This ‘summer weather’ is, not to put too fine a point on it, crap. It’s August, I don’t need to turn the Aga off, the sky is grey as is my ‘tan’ and I need an umbrella to venture out of the house. But! We may grumble but le jardin anglais is famous throughout the world and much of it is thanks to our mild and damp weather. Equally, for the same reason, British women are renowned for their dewy youthful skin. Other women may be more polished (American), have better accessories (Italian) and thinner (French) but their complexions after une certain age (about 30) leave something to be desired.

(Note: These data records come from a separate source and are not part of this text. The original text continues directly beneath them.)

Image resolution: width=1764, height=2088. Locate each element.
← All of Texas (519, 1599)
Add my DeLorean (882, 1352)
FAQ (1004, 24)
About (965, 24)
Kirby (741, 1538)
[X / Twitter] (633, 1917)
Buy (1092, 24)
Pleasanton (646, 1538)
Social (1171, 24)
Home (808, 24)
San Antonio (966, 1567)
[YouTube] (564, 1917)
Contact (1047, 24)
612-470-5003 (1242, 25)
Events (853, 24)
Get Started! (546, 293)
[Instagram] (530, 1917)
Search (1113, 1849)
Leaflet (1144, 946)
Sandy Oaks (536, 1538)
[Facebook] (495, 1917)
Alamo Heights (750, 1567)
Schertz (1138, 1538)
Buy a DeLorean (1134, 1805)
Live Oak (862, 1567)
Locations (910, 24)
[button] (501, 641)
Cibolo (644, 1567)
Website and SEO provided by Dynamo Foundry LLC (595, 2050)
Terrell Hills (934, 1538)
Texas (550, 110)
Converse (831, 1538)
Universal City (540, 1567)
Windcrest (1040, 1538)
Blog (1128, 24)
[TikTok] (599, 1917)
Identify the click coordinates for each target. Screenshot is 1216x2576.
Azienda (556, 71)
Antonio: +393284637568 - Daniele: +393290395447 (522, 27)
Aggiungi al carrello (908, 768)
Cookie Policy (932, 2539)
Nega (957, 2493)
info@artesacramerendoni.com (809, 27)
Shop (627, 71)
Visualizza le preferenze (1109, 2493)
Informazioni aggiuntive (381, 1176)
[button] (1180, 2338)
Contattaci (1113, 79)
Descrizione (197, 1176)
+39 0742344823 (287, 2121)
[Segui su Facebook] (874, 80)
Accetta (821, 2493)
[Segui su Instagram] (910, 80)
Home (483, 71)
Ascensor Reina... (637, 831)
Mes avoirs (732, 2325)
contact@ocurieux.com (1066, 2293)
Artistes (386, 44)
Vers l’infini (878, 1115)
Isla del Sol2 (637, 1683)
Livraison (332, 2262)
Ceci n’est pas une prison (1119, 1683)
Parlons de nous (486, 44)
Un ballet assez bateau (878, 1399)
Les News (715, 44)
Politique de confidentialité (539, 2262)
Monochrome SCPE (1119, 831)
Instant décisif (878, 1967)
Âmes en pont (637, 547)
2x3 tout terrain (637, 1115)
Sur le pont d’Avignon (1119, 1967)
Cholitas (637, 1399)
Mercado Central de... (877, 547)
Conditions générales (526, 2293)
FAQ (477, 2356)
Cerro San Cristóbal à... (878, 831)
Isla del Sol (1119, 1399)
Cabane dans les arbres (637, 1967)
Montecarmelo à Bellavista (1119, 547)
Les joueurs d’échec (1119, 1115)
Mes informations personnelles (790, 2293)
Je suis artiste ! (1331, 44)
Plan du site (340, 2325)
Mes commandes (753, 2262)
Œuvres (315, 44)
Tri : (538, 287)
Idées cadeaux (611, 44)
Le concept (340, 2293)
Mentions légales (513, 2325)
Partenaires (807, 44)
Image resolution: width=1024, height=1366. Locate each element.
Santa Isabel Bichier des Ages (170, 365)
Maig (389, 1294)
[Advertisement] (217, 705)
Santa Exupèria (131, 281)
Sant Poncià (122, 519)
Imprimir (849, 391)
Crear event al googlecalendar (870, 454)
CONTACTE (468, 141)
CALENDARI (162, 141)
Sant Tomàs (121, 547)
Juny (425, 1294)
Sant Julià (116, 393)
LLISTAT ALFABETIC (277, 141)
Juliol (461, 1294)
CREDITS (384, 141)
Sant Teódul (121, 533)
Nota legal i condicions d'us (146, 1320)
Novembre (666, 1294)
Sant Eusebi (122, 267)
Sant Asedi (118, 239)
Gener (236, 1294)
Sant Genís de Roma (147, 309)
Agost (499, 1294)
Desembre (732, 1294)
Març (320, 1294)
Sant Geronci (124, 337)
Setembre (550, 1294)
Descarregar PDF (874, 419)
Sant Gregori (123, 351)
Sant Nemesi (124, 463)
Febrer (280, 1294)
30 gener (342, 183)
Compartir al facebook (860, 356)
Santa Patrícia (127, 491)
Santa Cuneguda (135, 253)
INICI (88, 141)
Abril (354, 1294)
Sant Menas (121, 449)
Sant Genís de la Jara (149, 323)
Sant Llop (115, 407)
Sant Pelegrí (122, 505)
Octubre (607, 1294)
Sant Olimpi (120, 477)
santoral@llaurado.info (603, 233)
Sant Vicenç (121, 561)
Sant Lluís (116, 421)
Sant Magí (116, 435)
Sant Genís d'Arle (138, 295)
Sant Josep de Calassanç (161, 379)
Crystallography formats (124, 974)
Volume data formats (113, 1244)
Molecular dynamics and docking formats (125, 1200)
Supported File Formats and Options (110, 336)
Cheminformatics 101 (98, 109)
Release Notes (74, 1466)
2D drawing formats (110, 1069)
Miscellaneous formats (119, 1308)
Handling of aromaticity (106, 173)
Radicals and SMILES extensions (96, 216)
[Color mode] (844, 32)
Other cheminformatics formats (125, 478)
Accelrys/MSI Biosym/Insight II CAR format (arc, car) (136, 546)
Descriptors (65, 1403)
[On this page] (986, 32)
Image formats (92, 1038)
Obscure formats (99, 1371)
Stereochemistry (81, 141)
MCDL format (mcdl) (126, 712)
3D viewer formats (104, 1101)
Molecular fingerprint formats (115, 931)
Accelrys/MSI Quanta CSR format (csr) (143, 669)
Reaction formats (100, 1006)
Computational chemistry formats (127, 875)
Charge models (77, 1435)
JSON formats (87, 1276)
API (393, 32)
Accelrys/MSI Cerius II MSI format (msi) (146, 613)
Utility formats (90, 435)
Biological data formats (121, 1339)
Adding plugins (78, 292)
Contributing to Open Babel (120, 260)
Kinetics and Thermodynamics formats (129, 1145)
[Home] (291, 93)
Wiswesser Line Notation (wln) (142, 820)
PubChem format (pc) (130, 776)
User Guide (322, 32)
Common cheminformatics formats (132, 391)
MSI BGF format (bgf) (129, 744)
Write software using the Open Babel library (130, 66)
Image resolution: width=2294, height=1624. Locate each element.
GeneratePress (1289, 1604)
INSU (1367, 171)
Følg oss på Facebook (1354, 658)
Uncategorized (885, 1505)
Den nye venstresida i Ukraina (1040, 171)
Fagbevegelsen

Throughout this year my garden has been a useful addition to my larder: wild strawberries for icecream, mustard flowers to decorate my Maille mustard meal, elderflowers for syrup and fritters, vine leaves to wrap salmon and halloumi, nettles for pesto on steaming freshly puffed flat breads and daylilies steamed and tempura-ed for ultra menu wow factor!
The corn on the cobs are bulging in their buttery skeins of silk and apricot-hued flowers from the runner beans will adorn my salads, their taste a lingering but subtle reminder of their fruit.
Last week I picked rosehips to make syrup, a daily spoonful to ward off colds a cherished memory from my childhood. The buds are the ‘hips’ of the roses, bursting pear-like and alluring beneath the fragrant flowers.
First top and tail the rose hips then slice in half and scoop out the seeds. Chop up the rosehips finely. Place in the water and bring to the boil then remove from the heat and leave for a couple of hours.
Then add the sugar and simmer until it becomes a thick syrup. Strain through a chinois or sieve.
Put it in a thoroughly cleansed jar and seal.